Stated goal: Transcribe everything in the passage on non-parametric methods from "Another example of" down to "used for classification.", character for character.

In supervised learning, we often use parametric models $p(\mathbf{y} \lvert \mathbf{X},\boldsymbol\theta)$ to explain data and infer optimal values of parameter $\boldsymbol\theta$ via maximum likelihood or maximum a posteriori estimation. If needed we can also infer a full posterior distribution $p(\boldsymbol\theta \lvert \mathbf{X},\mathbf{y})$ instead of a point estimate $\boldsymbol{\hat\theta}$. With increasing data complexity, models with a higher number of parameters are usually needed to explain data reasonably well. Methods that use models with a fixed number of parameters are called parametric methods.

In non-parametric methods, on the other hand, the number of parameters depend on the dataset size. For example, in Nadaraya-Watson kernel regression, a weight $w_i$ is assigned to each observed target $y_i$ and for predicting the target value at a new point $\mathbf{x}$ a weighted average is computed:

$$f(\mathbf{x}) = \sum_{i=1}^{N}w_i(\mathbf{x})y_i$$

$$w_i(\mathbf{x}) = \frac{\kappa(\mathbf{x}, \mathbf{x}_{i})}{\sum_{i'=1}^{N}\kappa(\mathbf{x}, \mathbf{x}_{i'})}$$

Observations that are closer to $\mathbf{x}$ have a higher weight than observations that are further away. Weights are computed from $\mathbf{x}$ and observed $\mathbf{x}_i$ with a kernel $\kappa$. A special case is k-nearest neighbors (KNN) where the $k$ closest observations have a weight $1/k$, and all others have weight $0$. Non-parametric methods often need to process all training data for prediction and are therefore slower at inference time than parametric methods. On the other hand, training is usually faster as non-parametric models only need to remember training data.

Another example of non-parametric methods are Gaussian processes (GPs). Instead of inferring a distribution over the parameters of a parametric function Gaussian processes can be used to infer a distribution over functions directly. A Gaussian process defines a prior over functions. After having observed some function values it can be converted into a posterior over functions. Inference of continuous function values in this context is known as GP regression but GPs can also be used for classification.

Supplied records:

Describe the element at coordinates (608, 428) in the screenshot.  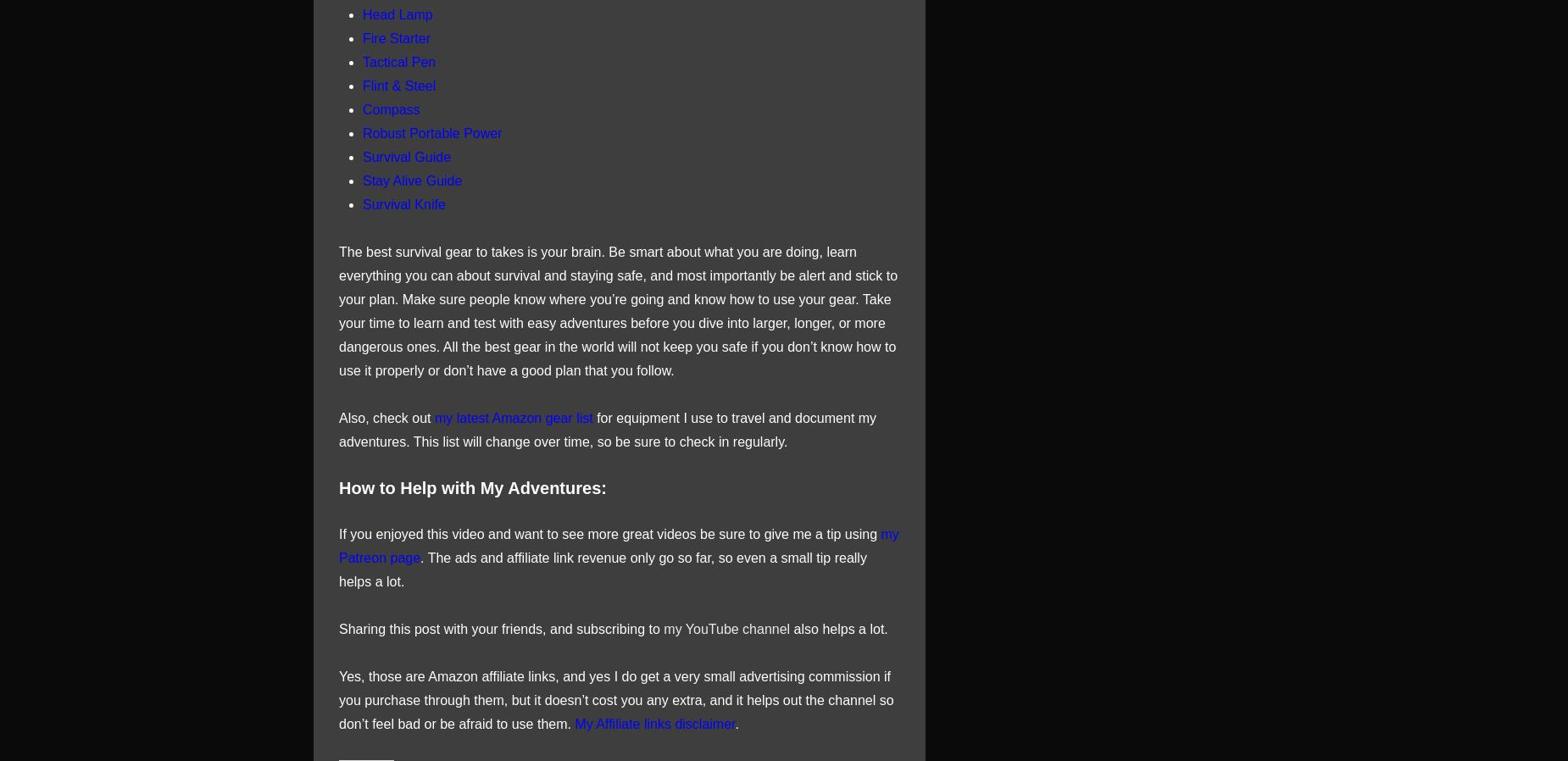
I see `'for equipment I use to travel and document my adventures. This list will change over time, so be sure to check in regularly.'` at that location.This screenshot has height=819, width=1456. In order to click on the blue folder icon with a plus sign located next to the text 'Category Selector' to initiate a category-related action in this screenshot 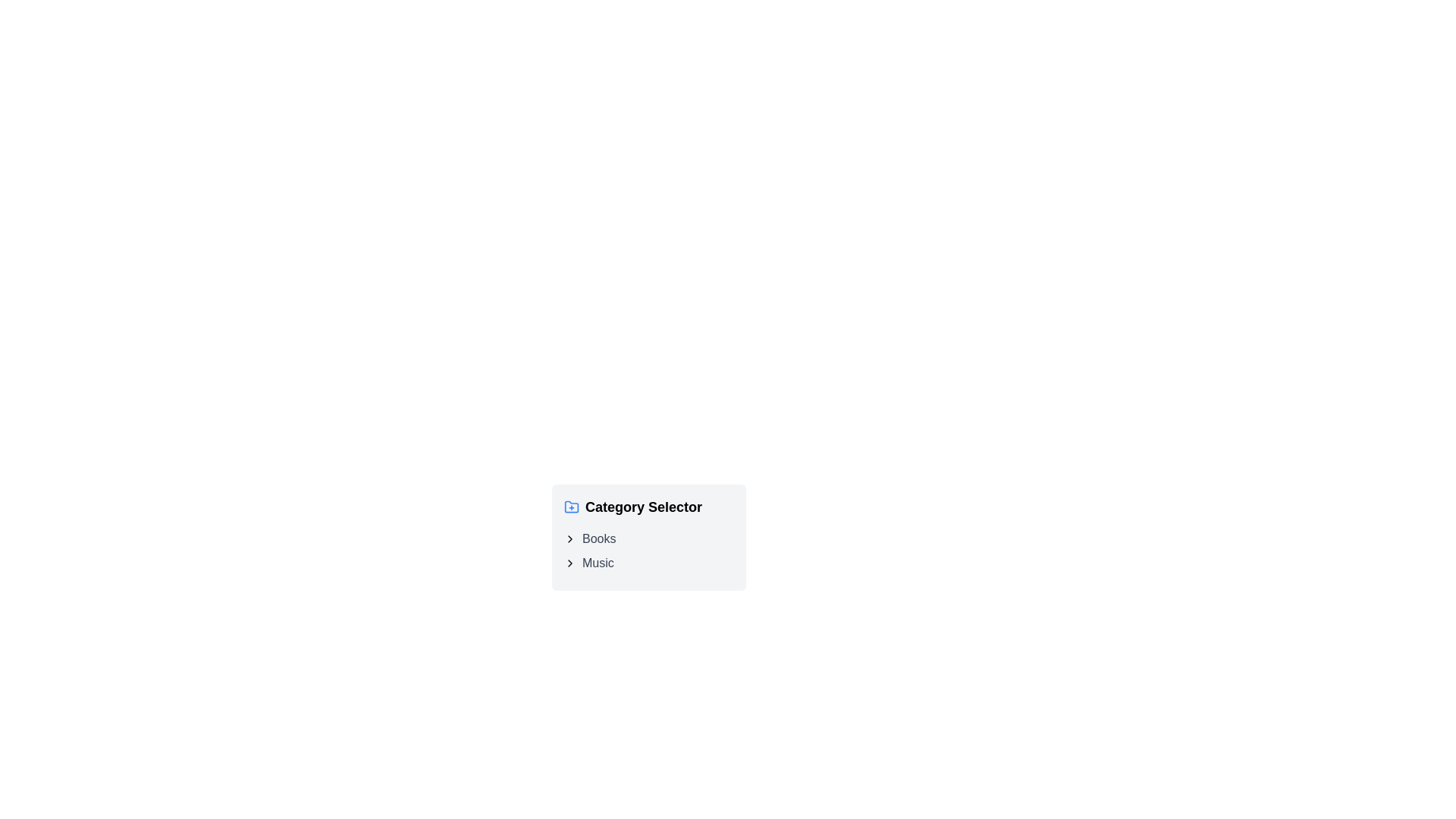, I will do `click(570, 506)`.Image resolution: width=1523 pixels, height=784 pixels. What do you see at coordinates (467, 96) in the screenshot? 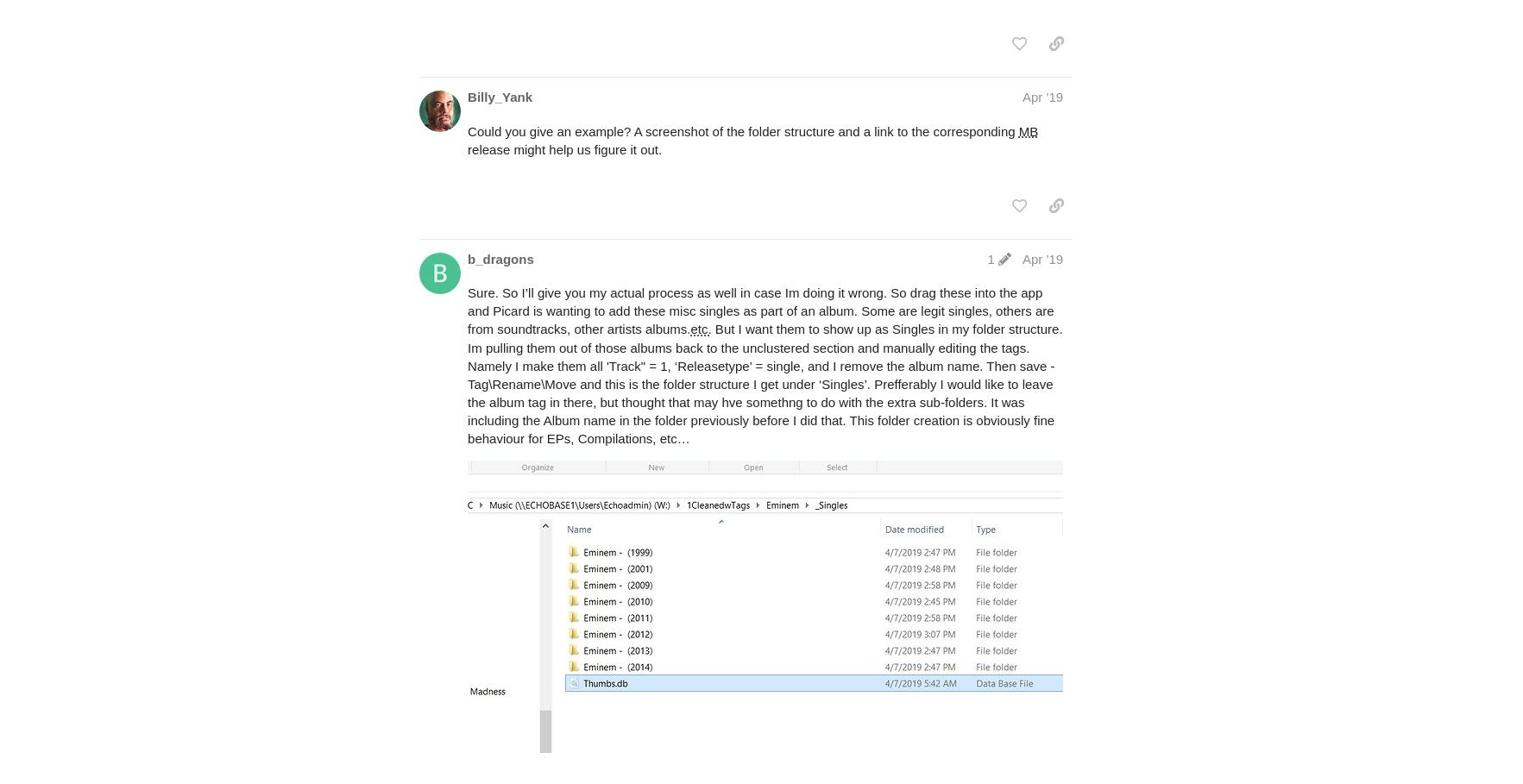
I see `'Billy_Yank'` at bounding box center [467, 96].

Problem solution:
Another example of non-parametric methods are Gaussian processes (GPs). Instead of inferring a distribution over the parameters of a parametric function Gaussian processes can be used to infer a distribution over functions directly. A Gaussian process defines a prior over functions. After having observed some function values it can be converted into a posterior over functions. Inference of continuous function values in this context is known as GP regression but GPs can also be used for classification.